GIVEN INFORMATION:
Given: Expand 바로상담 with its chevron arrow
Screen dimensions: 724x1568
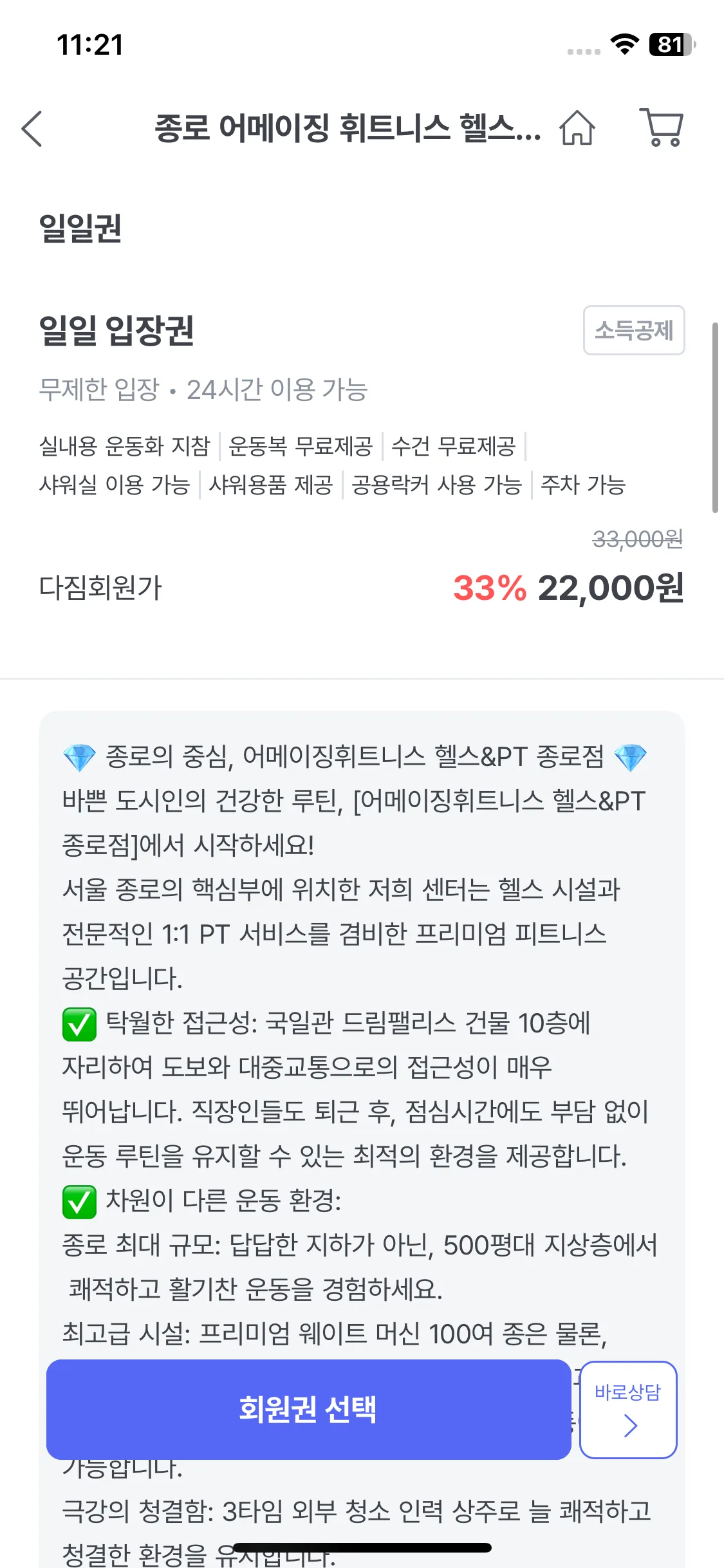Looking at the screenshot, I should point(630,1426).
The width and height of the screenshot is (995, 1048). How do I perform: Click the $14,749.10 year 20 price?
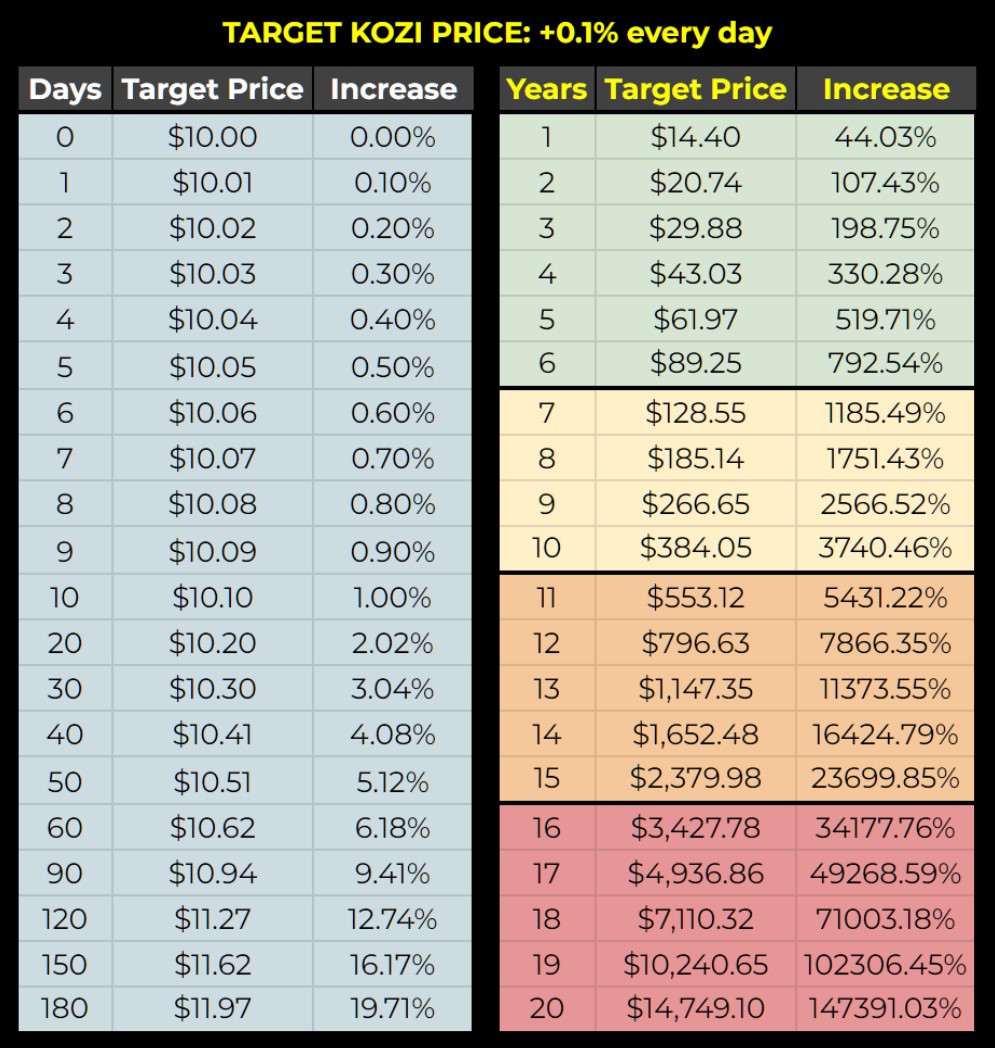point(696,1008)
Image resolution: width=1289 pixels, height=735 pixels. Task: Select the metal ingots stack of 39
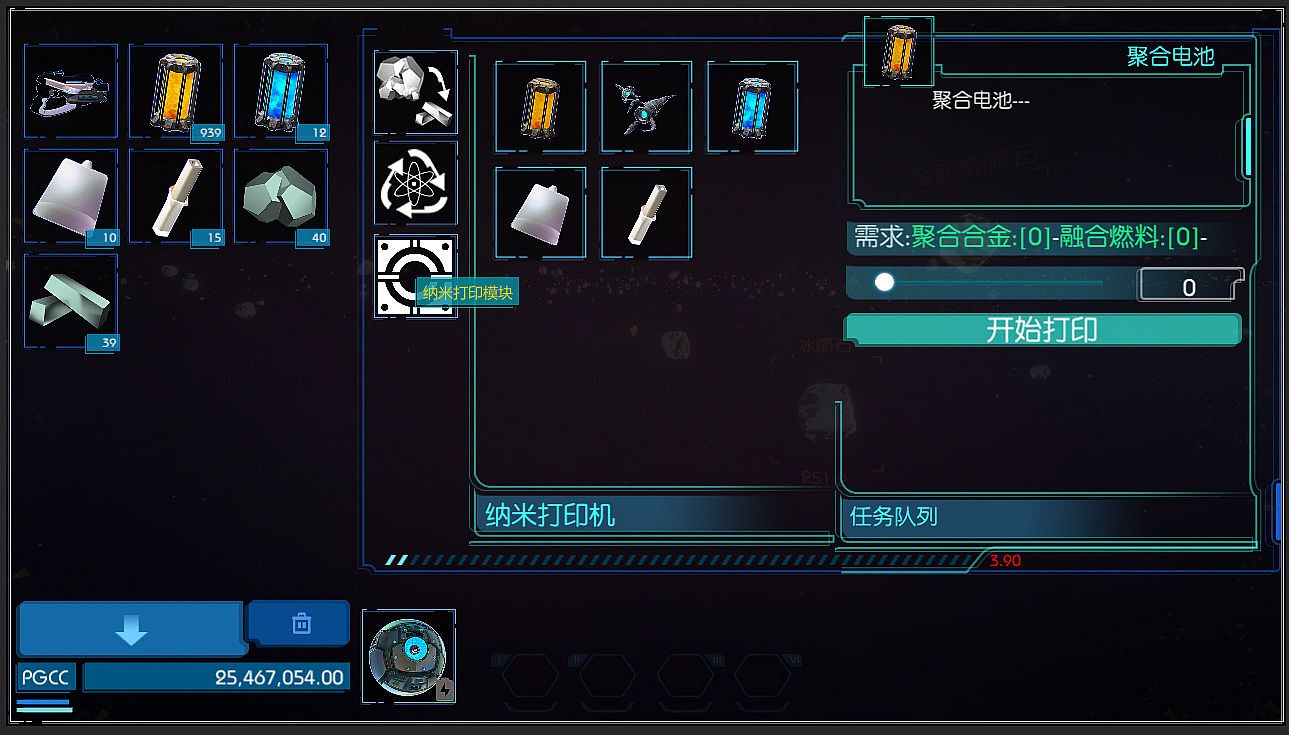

WHAT NEEDS TO BE DONE: Above are the records; print them all exactly and keep the pictures out.

TASK OUTPUT:
Given: Expand 바로상담 with its chevron arrow
Screen dimensions: 724x1568
Looking at the screenshot, I should point(630,1426).
The width and height of the screenshot is (995, 1048). How do I perform: Click the $14,749.10 year 20 price?
point(696,1008)
Image resolution: width=1289 pixels, height=735 pixels. Task: Select the metal ingots stack of 39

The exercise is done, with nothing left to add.